### Your goal
Whenever a line in this data holds the word "Open", report that line in full.

(Source records)

☆ ☆ ☆ ☆ ☆

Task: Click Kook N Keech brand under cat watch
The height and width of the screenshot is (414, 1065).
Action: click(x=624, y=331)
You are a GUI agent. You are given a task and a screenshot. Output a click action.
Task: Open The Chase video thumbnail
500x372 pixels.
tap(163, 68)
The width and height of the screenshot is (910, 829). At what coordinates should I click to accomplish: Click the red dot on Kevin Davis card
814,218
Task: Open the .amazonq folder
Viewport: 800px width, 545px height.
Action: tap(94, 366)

☆ ☆ ☆ ☆ ☆

### Answer to the problem
Task: Open The Chase video thumbnail
Task: Open the .amazonq folder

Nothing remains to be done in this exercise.